When I started my current role at CellNetix, I was tasked with bringing FISH testing back on board. Because of my positive experience with CytoCell, I wanted to start to validate these probes. Validation is much easier than it used to be because CytoCell probes are manufactured under very specific conditions and OGT has strict QC parameters – so we don’t have to worry about quality issues.


Why were you keen to bring CytoCell probes onboard in your current lab?

In addition to making it easier to discern the signals and the quality indexes of CytoCell probes, we were also really excited about the customer service standpoint. Every person on all levels that I’ve contacted at OGT has been extremely attentive; they’re very quick to respond to my requests, always willing to help me understand the technology better, and they’re very forthcoming with any changes in the probes and in their design.

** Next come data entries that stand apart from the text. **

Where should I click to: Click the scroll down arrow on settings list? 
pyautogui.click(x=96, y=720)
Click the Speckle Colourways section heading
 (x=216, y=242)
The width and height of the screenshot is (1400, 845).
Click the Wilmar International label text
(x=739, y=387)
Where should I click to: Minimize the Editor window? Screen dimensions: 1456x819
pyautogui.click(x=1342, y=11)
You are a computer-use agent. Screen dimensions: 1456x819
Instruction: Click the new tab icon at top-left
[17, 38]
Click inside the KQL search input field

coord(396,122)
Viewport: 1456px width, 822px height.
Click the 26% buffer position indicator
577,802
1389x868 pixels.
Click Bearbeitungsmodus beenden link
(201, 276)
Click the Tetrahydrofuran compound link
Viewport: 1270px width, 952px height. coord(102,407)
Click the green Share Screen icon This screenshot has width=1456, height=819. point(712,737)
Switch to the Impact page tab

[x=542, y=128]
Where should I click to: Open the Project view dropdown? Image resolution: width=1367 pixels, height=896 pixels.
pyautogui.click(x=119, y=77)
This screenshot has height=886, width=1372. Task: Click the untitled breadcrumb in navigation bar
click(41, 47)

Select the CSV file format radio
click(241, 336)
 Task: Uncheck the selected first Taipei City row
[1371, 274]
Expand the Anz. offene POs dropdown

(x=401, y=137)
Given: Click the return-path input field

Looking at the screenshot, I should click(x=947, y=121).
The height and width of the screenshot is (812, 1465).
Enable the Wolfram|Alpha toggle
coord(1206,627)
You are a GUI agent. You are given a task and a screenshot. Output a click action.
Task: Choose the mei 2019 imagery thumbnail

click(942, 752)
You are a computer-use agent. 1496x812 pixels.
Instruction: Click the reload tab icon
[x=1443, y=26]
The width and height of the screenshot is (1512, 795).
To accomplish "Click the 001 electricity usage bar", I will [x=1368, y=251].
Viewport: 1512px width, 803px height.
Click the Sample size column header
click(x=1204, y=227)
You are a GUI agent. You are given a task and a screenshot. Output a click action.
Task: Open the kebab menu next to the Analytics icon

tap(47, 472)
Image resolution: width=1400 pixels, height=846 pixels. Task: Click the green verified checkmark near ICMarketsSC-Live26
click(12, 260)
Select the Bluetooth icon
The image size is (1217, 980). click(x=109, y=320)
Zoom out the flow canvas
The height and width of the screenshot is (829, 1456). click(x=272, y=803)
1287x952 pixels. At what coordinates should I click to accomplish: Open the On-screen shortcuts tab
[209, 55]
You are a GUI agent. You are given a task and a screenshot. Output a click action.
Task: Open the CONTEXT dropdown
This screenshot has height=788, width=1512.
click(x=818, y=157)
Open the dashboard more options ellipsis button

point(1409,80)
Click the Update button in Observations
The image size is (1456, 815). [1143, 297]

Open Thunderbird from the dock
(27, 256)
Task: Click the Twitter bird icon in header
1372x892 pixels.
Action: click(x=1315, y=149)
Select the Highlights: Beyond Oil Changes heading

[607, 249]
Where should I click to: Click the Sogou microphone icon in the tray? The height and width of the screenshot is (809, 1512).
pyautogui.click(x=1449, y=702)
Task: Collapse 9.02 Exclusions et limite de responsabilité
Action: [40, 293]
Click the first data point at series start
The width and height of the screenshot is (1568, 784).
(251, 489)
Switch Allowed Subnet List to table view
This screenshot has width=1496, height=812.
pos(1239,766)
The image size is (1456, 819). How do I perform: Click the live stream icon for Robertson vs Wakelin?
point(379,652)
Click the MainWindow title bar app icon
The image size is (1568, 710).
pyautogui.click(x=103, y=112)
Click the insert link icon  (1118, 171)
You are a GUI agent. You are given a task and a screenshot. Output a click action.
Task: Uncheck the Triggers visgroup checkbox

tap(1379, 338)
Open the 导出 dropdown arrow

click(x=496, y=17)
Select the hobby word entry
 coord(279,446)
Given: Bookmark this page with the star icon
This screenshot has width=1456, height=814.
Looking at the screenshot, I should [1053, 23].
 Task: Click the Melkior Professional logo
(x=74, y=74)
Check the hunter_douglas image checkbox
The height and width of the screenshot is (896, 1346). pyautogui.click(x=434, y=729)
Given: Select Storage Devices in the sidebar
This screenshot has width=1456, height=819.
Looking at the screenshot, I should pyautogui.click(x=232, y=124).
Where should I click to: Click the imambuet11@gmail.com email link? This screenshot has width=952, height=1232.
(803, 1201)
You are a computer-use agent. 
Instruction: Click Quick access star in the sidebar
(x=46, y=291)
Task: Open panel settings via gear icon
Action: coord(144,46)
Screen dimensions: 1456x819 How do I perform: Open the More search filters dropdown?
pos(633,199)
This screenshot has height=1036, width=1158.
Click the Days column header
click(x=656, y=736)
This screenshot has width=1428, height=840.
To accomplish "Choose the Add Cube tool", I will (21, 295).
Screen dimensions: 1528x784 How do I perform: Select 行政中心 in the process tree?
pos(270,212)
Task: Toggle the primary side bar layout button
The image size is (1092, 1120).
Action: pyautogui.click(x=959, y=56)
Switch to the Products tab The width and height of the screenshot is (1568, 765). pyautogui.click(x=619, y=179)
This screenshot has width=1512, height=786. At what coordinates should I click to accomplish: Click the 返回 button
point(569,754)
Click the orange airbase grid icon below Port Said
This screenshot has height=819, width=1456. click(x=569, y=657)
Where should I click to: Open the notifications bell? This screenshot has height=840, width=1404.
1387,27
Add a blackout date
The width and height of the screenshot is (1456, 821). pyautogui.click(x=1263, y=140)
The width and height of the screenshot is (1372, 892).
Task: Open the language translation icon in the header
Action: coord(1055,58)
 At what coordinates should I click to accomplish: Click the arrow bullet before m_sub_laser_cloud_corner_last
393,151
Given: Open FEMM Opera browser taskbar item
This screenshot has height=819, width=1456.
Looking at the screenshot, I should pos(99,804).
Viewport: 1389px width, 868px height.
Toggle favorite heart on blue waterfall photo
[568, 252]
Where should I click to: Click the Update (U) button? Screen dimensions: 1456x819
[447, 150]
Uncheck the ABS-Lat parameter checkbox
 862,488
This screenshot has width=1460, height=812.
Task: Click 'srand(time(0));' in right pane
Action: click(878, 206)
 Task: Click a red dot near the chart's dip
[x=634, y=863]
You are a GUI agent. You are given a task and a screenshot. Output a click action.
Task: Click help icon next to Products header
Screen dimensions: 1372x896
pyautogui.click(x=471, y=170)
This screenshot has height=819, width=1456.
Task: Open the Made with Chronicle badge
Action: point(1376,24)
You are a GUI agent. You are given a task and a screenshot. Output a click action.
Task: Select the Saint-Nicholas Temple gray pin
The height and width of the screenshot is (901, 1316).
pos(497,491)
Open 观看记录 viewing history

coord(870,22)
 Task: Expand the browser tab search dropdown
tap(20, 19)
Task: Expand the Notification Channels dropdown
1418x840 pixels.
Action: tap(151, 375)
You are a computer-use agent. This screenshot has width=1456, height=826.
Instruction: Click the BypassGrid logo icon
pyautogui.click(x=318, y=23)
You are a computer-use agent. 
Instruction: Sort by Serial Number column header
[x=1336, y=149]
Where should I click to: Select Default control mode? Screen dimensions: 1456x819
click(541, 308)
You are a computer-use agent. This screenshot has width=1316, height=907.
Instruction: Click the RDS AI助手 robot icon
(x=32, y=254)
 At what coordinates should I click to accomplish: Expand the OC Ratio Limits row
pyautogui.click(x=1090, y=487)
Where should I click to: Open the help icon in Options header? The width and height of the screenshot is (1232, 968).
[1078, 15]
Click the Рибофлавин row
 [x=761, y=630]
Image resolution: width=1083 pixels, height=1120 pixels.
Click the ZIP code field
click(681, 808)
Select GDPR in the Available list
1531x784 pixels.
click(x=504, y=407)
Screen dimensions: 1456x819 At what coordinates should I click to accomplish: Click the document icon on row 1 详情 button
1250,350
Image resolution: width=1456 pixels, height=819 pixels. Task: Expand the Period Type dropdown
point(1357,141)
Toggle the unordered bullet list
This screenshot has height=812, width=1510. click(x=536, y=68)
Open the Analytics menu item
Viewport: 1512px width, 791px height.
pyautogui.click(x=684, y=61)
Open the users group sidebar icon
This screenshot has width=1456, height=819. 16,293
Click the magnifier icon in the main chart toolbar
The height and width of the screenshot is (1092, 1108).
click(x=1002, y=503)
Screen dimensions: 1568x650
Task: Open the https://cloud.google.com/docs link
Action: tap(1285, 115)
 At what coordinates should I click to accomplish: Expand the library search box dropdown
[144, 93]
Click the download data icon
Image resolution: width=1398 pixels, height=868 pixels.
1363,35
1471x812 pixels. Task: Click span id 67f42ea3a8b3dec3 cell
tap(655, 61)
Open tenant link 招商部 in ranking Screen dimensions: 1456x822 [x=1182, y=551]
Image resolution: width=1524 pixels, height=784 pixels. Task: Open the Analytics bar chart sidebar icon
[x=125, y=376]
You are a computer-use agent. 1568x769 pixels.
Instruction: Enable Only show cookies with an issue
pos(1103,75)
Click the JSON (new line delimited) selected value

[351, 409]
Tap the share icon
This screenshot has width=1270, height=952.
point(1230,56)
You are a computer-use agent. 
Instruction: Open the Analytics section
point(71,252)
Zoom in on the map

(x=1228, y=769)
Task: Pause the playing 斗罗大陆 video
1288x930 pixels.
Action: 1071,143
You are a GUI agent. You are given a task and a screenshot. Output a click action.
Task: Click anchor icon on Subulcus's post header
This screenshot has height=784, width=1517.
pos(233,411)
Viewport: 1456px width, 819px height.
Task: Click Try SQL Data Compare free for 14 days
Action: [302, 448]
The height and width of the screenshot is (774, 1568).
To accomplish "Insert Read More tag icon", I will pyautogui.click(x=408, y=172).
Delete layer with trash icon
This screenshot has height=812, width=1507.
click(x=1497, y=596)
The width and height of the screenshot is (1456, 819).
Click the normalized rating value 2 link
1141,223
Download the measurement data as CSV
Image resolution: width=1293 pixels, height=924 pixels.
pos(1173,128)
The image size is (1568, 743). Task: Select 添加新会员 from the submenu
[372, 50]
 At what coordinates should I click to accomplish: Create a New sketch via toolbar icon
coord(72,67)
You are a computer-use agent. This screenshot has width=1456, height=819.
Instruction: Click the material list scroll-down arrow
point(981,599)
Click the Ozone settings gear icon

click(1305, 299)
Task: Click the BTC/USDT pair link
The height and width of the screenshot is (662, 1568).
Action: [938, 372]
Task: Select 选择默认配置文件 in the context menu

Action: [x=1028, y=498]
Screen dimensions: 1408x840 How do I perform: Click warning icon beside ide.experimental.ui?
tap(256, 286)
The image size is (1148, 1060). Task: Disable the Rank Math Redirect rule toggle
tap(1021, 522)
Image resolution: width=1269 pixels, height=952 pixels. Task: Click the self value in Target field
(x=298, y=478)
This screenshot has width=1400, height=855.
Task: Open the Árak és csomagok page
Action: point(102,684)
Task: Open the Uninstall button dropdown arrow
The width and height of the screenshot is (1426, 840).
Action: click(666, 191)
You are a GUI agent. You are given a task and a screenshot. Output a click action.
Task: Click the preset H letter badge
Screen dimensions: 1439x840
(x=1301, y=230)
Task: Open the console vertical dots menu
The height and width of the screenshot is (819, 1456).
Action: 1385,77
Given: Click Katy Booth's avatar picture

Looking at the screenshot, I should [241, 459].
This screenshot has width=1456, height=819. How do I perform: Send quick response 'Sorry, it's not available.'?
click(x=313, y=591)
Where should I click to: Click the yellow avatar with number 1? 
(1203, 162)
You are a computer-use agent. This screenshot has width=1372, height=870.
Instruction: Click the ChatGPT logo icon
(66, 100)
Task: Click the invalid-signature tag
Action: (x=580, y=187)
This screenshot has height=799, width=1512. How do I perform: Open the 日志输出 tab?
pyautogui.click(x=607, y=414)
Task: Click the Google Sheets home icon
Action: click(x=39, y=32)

OGT’s team of Field Applications Scientists are also very knowledgeable and helpful, we felt very comfortable working with them.

We also love the website design. It’s clear, colorful, and informative. Just yesterday, for example, I was reading an article that was not only very informative, but the references helped me to delve deeper into the subject matter.


How is FISH used in your lab now?

Being a pathology lab, we’ve always had a strong tissue FISH department with high volumes. But additionally, several years ago, I was also able to bring back heme FISH to CellNetix’s capabilities. Interpreting the complexities of heme FISH testing is difficult without robust cytogenetics training and there just wasn’t the expertise in the lab.

But with support from OGT, including modules from CytoCell University’s FISH training, we now routinely run heme FISH LDTs* with multiple CytoCell ASR probes: including a panel of probes we have selected based on local requirements for exploring chronic lymphocytic leukemia (CLL) and multiple myeloma (MM). These have been very successful and extremely well received. In fact, our CEO has often mentioned in various venues that she’s excited that we have heme FISH back at CellNetix.


You use both FDA-cleared and ASR probes from CytoCell – can you tell us a bit about what goes into making a choice between developing an LDT vs an FDA-cleared assay?

There are pros and cons to both from the lab’s standpoint. We have certain clients that may prefer FDA-approved probes and there’s certain treatment modalities, where reimbursement is dependent upon having used FDA probes during the testing. Ensuring we get proper reimbursement in those cases is important.

The downside is, of course, that you have to use them on label which puts a lot of restrictions on us being able to tweak them slightly in a way that doesn’t impact quality, but may help our workflows be more efficient.

With regard to validating FDA versus ASR, we abide by our own internal validation standards. This generally means we validate them to the same level of consistency within our own system, regardless of whether they are FDA or ASR.


Do you think NGS could replace FISH at CellNetix?

No, I think that FISH and NGS work in harmony. Being able to offer FISH alongside NGS provides us with good resolution on copy number gain and low level amplification which poses a problem in NGS. We’re also looking to onboard a number of probes that we have selected for acute myeloid leukemia (AML) which will co-exist nicely with our myeloid NGS panel. FISH will give us a quick answer to the big questions – such as whether they have any of the typical, major translocations. The NGS results will follow a week or two later and this will enable us to give our clients a lot more in-depth information to help them fully characterize what’s going on and guide further treatment decisions.


What do you think the future holds for CellNetix?

At CellNetix, we’re enthusiastic about embracing new technology and being open to new ideas. This means we’re in a good position to onboard new technology and expand our test menu to better serve our clients, our pathologists, the local hospitals and ultimately the patient community.


Would you recommend OGT and CytoCell FISH probes?

Yes, of course! I recommend OGT and CytoCell FISH probes every chance I get. The quality of the FISH probes is excellent and the customer service is second to none. This has a real impact on helping us meet the needs of our clients and their patients too – it has real world consequences.